Supplied information -
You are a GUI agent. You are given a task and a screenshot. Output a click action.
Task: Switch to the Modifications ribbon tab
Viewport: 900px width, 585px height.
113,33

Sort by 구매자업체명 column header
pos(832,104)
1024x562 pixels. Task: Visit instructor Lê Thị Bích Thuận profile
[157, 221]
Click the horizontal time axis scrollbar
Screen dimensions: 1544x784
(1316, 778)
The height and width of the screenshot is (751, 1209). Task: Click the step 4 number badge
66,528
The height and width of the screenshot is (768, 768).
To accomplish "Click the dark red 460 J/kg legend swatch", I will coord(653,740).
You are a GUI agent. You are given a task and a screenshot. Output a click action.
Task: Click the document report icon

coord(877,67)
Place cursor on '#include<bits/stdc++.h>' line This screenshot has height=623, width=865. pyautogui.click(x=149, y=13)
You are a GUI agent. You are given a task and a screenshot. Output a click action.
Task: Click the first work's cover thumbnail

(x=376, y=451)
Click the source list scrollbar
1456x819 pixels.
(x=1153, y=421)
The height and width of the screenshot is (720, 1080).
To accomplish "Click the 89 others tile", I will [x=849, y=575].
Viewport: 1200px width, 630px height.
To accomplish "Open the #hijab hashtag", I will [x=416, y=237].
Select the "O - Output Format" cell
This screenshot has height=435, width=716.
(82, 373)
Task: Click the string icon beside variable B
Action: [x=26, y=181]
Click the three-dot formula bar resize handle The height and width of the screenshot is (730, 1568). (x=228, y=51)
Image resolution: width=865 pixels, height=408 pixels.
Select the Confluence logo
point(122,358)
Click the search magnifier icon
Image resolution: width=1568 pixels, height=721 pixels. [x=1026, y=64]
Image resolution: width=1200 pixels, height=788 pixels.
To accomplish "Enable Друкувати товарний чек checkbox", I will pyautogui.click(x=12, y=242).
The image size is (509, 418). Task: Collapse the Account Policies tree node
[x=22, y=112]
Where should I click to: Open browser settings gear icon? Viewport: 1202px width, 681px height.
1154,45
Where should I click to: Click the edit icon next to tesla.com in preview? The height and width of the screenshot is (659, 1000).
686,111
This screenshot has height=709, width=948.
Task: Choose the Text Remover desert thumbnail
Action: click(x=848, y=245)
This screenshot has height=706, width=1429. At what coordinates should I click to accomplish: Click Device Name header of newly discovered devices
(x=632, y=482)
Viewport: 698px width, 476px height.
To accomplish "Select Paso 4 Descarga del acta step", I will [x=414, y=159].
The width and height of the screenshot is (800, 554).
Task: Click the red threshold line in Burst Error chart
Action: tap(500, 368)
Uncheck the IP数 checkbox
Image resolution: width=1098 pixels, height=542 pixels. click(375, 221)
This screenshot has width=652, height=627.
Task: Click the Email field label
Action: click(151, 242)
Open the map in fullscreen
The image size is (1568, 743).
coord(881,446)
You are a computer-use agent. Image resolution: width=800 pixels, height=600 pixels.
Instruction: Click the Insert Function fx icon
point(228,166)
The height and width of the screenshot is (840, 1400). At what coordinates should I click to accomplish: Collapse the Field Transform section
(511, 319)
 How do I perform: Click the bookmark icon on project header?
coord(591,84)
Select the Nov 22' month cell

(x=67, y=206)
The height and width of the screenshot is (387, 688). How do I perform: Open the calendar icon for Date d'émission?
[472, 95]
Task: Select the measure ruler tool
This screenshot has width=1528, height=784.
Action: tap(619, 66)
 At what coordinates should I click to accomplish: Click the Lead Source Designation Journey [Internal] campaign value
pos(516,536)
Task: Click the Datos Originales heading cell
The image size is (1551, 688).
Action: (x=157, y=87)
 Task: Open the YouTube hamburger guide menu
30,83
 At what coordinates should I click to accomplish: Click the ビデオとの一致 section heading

What the task asks -
Transcribe exactly the line containing "Task: Select the measure ruler tool" and all remaining lines of the material, ending with the last one.

Output below -
Task: Select the measure ruler tool
This screenshot has width=1528, height=784.
Action: tap(619, 66)
 At what coordinates should I click to accomplish: Click the Lead Source Designation Journey [Internal] campaign value
pos(516,536)
Task: Click the Datos Originales heading cell
The image size is (1551, 688).
Action: (x=157, y=87)
 Task: Open the YouTube hamburger guide menu
30,83
 At what coordinates should I click to accomplish: Click the ビデオとの一致 section heading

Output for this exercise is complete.